- Supplied records -
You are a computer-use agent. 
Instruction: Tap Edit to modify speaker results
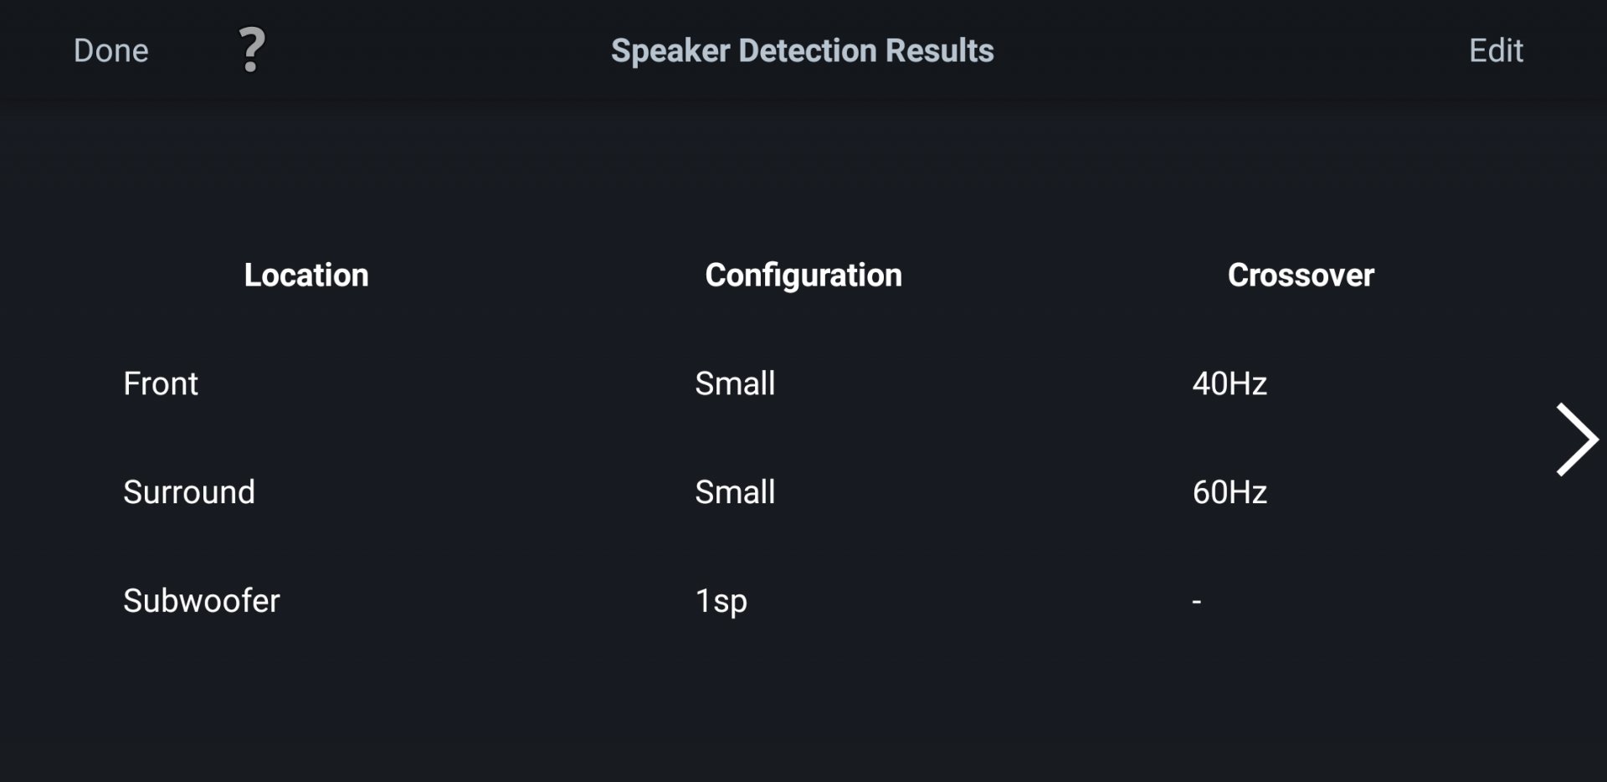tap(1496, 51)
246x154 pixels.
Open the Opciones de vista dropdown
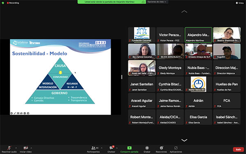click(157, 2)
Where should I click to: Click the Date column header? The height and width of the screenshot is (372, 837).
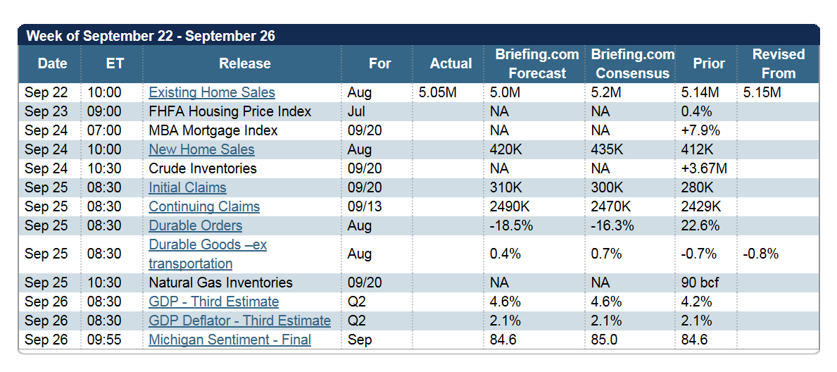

- Given task -
Please lay out the entries above as a Markdown table with the columns Row and Content, one numbered row per line, skipping blank lines and leaving out the pictures.

- Written answer -
| Row | Content |
|---|---|
| 1 | You are a computer-use agent.  |
| 2 | Instruction: Tap Edit to modify speaker results |
| 3 | tap(1496, 51) |
| 4 | 246x154 pixels. |
| 5 | Open the Opciones de vista dropdown |
| 6 | click(157, 2) |
| 7 | Where should I click to: Click the Date column header? The height and width of the screenshot is (372, 837). |